- _TASK TO CARRY OUT_:
Your answer should hold every line of the records below that contains the string "Select".

Dataset excerpts:
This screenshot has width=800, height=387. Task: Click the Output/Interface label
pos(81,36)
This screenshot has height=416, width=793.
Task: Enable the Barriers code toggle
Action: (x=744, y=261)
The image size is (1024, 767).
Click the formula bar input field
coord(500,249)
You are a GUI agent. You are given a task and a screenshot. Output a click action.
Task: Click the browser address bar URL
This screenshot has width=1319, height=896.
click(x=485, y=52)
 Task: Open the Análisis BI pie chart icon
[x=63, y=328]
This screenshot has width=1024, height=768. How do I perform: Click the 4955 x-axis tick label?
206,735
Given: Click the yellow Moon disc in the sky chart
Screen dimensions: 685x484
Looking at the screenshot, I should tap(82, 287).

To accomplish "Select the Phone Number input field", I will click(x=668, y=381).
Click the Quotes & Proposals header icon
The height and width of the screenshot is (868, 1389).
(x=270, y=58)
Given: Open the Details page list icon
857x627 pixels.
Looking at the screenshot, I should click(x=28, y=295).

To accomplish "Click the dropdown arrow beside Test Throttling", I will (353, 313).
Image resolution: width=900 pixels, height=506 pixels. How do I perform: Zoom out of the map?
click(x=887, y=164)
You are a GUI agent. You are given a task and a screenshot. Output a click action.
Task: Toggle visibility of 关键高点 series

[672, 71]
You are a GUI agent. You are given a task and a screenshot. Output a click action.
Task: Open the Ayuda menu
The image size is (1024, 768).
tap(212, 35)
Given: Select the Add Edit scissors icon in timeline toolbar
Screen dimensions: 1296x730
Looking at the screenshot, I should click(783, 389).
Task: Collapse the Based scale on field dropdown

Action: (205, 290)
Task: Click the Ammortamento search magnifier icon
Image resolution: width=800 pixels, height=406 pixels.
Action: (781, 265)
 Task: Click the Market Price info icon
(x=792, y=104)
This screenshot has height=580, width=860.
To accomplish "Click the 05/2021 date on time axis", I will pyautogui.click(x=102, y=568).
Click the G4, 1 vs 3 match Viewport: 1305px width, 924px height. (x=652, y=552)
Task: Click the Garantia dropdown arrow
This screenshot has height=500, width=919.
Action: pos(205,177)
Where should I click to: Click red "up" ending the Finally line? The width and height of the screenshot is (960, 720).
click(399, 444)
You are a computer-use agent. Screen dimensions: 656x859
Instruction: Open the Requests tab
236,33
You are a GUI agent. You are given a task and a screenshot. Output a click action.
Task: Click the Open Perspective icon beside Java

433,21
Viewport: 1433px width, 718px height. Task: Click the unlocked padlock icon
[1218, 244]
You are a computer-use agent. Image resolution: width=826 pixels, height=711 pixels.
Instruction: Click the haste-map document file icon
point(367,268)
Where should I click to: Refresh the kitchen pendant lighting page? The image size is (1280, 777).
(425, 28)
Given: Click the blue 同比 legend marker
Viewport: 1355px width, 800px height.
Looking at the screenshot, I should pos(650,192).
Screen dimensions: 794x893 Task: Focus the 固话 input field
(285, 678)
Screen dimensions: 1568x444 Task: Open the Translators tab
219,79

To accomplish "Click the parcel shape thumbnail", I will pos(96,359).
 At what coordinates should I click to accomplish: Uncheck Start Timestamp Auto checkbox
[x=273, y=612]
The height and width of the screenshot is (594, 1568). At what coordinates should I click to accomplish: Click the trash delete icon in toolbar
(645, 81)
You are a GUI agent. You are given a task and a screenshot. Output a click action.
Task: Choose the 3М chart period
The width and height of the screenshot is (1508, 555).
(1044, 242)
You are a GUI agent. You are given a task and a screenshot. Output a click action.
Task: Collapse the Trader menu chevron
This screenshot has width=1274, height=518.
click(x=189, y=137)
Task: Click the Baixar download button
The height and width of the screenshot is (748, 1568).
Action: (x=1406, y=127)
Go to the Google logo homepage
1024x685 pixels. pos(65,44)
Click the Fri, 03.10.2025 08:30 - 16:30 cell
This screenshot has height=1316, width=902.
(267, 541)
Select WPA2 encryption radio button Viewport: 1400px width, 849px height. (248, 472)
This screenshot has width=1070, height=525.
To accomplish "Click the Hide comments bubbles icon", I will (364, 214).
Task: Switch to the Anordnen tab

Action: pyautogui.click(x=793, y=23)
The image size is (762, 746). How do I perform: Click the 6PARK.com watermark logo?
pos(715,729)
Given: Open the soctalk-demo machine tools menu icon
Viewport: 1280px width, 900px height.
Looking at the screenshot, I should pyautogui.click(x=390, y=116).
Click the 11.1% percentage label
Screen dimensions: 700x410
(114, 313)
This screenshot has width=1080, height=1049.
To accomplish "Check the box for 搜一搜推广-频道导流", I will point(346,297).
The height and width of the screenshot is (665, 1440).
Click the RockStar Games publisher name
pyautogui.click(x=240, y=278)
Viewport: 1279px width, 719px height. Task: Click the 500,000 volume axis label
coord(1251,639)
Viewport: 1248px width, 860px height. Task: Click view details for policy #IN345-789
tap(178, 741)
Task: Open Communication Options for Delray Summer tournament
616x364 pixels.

- _RESPONSE AREA_:
To accomplish "Select the Phone Number input field", I will click(x=668, y=381).
Given: Select the Add Edit scissors icon in timeline toolbar
Select WPA2 encryption radio button Viewport: 1400px width, 849px height. (248, 472)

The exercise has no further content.